Chichen Itza is one of the most prominent Maya archaeological sites in Mexico. In its hey-day Chichen Itza was the center of economic, political and cultural life in the northern Maya lowlands. That is why you can see a lot of structures here, ranging from the Late Classic to the Terminal Classic and on to the Early Post-classic era.

The name Chichen Itza means “at the mouth of the well of Itza.”


There are two existing natural sinkholes, or cenotes, that provide the city's water suppy. The more famous is the “Cenote of Sacrifice”, which was revered by the Mayans in their worship of Chaac the Maya rain god. The Mayans made offerings of pottery incense and jade which were thrown into the well. Some even go as far as saying that many beautiful virgins were also offered and cast into the well, but these have no written proof in any of the records.

Chiche Itza boasts Mayan palaces, ball courts, baths, markets and temples.

Here are some buildings in Chichen Itza that are of great interest:

El Castillo

Only two of the four sides of this building have been restored. This is the most prominent of the structures. At the foot of its staircase are large sculptures of serpent's heads. Climb on top of this structure and you will be rewarded with a stunning view of the city and all of the ruins there.

El Castillo is really two buildings, one of which was placed on top of the other. The newer pyramid has nine platforms and is said to symbolize the region of the dead.

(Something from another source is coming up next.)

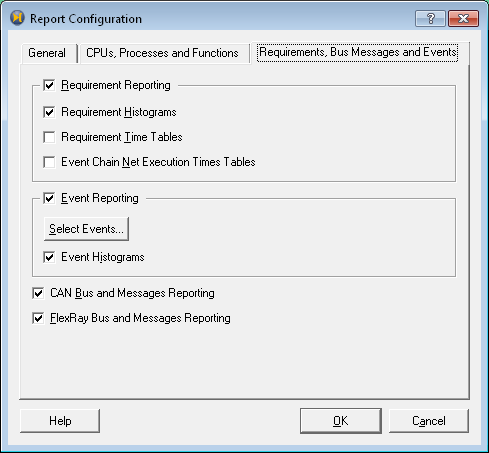This screenshot has height=453, width=489.
Task: Close the Report Configuration dialog
Action: tap(463, 18)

Temple of Kukulcan (Quetzalcoatl)

This pyramid has stairways on four sides and these lead to the top. This is named after the plumed serpent, Kulkulcan, whose shadow moves over the pyramid on the spring and fall equinox. These two days are the most awaited for this building, as people gather to watch the movement of the shadow of the snake along with the movement of the sun.

Temple of the Warriors

This stepped pyramid is named after the sculptures of warriors on its supporting columns and on the pillars at the front. The temple's cornices are covered with motifs including images of jaguars and heart-eating eagles. There are also images of Kukulcan and a statue of Chac Mool, the Mayan rain god.

Ball Court

In Maya cities in the Yucatan, you can usually find a ball court. However, the ball court in Chichen Itza is the largest and the most well reconstructed. In fact, the ball court in Chichen Itza is the largest in all of ancient Mesoamerica. Measuring 166 by 68 meters, the court is adorned with panels that show ball players. The scene shows the beheading of a player.

The ball court has sloping walls which support temples. These temples were used for ceremonies and rituals during the days when the games were played. There are two stone scoring rings adorned with serpent on opposite sides of the court. It is said that, in order to score, the players were supposed to pass a ball through the ring. They were not allowed to use their hands.

Las Monjas (The nunnery)

This is an example of the Puuc architectural style. It was just nicknamed so, but the building was actually used as a governmental palace.

Aside from these you can also visit:

  • Temple of the Jaguars
  • The Observatory
  • The Red House
  • The House of the Deer
  • The Platform of the Snail (El Caracol)

Caves of Balankanche

Near Chichen Itza, you can also take a side trip to the Caves of Balankanche. This is a network of caves that were held sacred by the Mayans.